At the bottom of each post I have set up a little voting booth where you can vote for the song you think says SWAK best.

XOXO











Survey Results - GlowDay.com


Wednesday, February 4, 2009

L-O-V-E

Just a couple of quick things- If you haven’t already voted on a valentine and entered your name to win your very own printable valentines, what are you waiting for?

Go.

Done? Thanks, I need all the help I can get.

Little Brown Pen has a couple of cute and free valentine printables on their blog, and in their Etsy shop they have more super cute printable valentines (as well as other very cute printable stationary) for sale. Check them out. Also, they have just moved to Paris and have been posting pictures of their day to day on their blog……it’s divine, which is a word I never use but have dusted off today because it is completely appropriate.

I’m not really a mushy sentimental type, but I do love Love. And pink candy. So….I’m going to celebrate amour for the next 10 days. The party starts in the morning. Who wants to bring me some cupcakes?

XOXO

Tuesday, February 3, 2009

You are never going to believe this.

Okay, I know you all know that the most delicious Runt of all is the strawberry, right?

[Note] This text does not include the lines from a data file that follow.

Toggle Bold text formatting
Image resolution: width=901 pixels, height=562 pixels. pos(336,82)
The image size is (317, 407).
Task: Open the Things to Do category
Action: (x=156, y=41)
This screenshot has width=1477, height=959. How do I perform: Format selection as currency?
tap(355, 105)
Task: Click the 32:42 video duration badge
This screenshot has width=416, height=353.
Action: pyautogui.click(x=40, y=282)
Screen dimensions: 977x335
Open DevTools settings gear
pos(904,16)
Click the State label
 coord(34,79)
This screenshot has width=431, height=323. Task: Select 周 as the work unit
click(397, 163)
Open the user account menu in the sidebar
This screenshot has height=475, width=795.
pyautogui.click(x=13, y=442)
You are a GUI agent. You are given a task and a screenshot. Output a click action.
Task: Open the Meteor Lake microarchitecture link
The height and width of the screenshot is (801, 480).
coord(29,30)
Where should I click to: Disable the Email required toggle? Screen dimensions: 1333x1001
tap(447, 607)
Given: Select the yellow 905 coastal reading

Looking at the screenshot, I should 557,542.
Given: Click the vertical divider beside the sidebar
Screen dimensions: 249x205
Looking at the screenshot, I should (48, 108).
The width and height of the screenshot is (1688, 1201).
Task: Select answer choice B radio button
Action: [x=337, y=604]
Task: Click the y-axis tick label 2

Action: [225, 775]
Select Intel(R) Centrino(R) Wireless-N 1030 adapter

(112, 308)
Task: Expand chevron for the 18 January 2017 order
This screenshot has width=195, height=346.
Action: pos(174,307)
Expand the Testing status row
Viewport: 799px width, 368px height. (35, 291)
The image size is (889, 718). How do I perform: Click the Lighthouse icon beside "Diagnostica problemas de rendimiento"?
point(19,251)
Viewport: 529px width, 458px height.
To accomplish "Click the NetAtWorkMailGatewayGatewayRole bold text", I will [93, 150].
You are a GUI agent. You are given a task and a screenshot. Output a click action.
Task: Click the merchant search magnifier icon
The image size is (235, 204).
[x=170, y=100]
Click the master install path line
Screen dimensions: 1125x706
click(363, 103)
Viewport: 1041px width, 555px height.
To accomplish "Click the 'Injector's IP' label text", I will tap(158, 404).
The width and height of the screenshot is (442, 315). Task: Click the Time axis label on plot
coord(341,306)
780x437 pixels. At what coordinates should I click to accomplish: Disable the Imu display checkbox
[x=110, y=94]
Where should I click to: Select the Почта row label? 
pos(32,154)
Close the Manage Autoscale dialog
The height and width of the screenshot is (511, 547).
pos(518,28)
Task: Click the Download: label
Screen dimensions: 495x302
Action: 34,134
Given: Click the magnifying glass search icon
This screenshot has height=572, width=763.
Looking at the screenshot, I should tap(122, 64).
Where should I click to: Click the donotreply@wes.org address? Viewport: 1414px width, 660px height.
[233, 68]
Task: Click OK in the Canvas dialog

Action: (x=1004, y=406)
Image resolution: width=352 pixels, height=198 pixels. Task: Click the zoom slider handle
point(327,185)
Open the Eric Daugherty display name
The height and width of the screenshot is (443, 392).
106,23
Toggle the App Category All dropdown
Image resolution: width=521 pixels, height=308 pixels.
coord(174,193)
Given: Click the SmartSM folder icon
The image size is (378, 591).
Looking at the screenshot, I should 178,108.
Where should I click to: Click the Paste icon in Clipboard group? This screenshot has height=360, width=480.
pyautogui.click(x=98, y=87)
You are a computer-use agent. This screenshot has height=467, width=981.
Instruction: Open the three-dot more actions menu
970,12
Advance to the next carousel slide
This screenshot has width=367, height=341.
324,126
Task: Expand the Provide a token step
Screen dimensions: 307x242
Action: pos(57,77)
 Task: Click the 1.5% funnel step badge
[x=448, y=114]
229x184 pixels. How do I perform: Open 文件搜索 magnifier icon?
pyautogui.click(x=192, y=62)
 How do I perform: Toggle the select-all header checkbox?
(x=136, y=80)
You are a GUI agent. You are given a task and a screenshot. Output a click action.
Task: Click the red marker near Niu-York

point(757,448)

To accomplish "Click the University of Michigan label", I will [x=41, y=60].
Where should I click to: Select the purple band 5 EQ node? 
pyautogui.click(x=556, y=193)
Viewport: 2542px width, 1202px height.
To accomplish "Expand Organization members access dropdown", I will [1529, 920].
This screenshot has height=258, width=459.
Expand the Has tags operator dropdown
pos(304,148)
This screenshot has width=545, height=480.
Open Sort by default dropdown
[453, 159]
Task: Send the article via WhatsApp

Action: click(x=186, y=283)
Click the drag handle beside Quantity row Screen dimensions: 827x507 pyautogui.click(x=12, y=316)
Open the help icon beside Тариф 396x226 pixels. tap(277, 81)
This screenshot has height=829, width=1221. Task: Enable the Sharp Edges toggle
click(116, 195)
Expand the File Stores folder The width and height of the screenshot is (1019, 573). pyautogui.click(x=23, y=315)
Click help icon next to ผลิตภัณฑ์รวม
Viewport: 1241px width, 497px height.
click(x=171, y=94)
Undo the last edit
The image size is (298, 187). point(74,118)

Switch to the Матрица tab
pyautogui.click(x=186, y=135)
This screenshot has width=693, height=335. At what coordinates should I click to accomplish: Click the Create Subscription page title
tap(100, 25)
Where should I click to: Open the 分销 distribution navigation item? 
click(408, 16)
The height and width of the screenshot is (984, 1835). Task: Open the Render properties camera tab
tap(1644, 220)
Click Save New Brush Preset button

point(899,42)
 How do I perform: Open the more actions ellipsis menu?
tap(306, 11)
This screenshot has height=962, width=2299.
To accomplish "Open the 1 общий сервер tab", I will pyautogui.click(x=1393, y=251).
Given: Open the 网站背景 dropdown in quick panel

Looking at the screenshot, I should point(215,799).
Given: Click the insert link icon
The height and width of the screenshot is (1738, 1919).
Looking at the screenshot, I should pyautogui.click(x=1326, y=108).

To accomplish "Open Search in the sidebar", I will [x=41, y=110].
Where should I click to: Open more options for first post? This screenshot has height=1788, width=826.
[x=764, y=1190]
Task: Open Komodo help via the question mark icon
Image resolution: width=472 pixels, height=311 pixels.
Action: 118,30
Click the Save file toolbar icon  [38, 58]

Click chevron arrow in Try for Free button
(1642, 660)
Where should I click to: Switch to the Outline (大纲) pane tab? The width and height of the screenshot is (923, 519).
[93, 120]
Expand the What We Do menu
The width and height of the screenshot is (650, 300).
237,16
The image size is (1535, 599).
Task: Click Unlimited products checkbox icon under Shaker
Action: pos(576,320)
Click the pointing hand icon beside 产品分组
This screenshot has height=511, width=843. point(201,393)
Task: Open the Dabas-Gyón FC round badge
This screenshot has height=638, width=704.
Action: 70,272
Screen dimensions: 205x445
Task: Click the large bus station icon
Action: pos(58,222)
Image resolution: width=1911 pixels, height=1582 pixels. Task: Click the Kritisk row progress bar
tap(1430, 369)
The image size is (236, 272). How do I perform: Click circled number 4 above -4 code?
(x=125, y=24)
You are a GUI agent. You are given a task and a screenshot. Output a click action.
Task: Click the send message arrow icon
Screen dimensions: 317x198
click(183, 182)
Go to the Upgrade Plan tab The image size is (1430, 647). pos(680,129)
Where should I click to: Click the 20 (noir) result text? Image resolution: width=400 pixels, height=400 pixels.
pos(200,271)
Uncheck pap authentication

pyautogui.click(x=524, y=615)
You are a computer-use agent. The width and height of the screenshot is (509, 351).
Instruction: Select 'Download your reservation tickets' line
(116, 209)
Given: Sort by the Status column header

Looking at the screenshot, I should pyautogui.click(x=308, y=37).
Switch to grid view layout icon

Everyone picks them out, then they eat the banana, and then the orange and finally all you are left with is a pile of limes and cherries that no one really wants to eat, but eventually they do because candy is still candy, even if it tastes like cherry. Well, this very day I was at the store and I found, in the Valentine's candy section, a bag full of, you guessed it, strawberry runts. Just the strawberry, because not only are they the most tasty, they are also pink and heart shaped. A gift of love from Willy Wonka. I did not see that coming.

Monday, February 2, 2009

Help me share the love

I've found all of these adorable printable valentines on Etsy. Help me decide. Here's the deal. You vote. In 3 days I'll have some kind of unbiased random drawing and I'll let you go to Etsy and chose your own printable valentine. On me! 1. walk the plank my love

2. my heart beats for you
3.i love technology
There will be no silly Hannah Montana Valentines from me this year. No matter how much you beg.
Come on vote. But please, only once.
*Voting will end Thursday-the 5th -at midnight. The winner will be announced Friday morning.